A few hours later, after Danger Girl expressed some concern about how her slicks had behaved during qualifying, I borrowed her car and hopped in the "HPDE 4" session. DG was right --- the tires were an absolute nightmare, completely grained and displaying some really unpleasant grumble-slide-grip characteristics. The young fellows in their BMW were gridded right behind me. I waved them past early in the session and then spent a lap or two trying to re-surface the slicks by heating and cooling them. I rolled back up behind the 325i just in time to see their newly-built car, on which they'd spent five months' worth of effort, hit the wall.
A few hours later, I saw the two men loading the crashed car onto the trailer. "I'm really sorry... what are you going to do with it?"
"Oh," the owner chirped, "we will be back tomorrow!" And they were. According to an email I received afterwards:
We made it back today and for 2 sessions after replacing rear trailing arm, bearing, hub, Front upright, coil conversion it, control arm, tie rod, alignment, and bled brakes.
That sounds like a long night to me.
After nearly two decades on racetracks I have come to believe that sooner or later everyone will hit the wall. It's what you do after that counts. In Danger Girl's race on Sunday, she was struck by a 944 driver who lost control under braking and plowed into her MX-5, crumping much of the car's rear end and knocking her out of second place with just five laps left. It was a stupid and regrettable move by the 944 dude but, again, everybody makes mistakes. His behavior afterwards, on the other hand, was neither typical nor acceptable, and that's all I will say on that topic at the moment.

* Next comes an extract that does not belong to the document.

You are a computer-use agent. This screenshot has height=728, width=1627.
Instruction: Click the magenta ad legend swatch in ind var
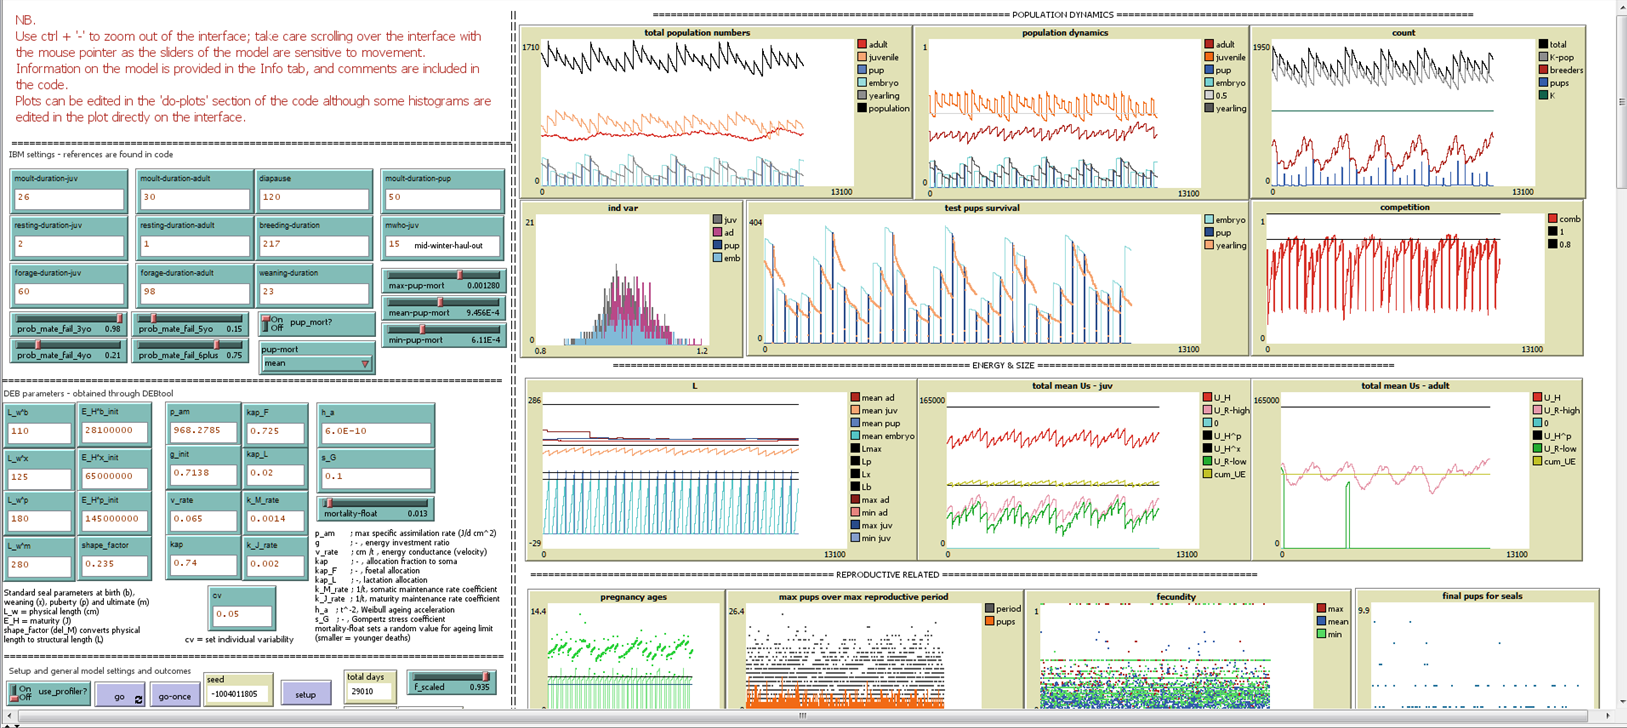(717, 233)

Some people make a big mistake on track and use it as an excuse to quit. Others decide to blame the weather, the car, the circumstances --- everything and everyone but themselves. Then you have those ones who hit the wall and come back stronger and smarter despite the damage and misery involved. Unsurprisingly, that's true for life in general as well. At some point, each of us will experience what Robert Bly, in Iron John calls "ashes time", those months or years where we grind through unfiltered misery, despair...

...well, clearly it's different for some of us than it is for others.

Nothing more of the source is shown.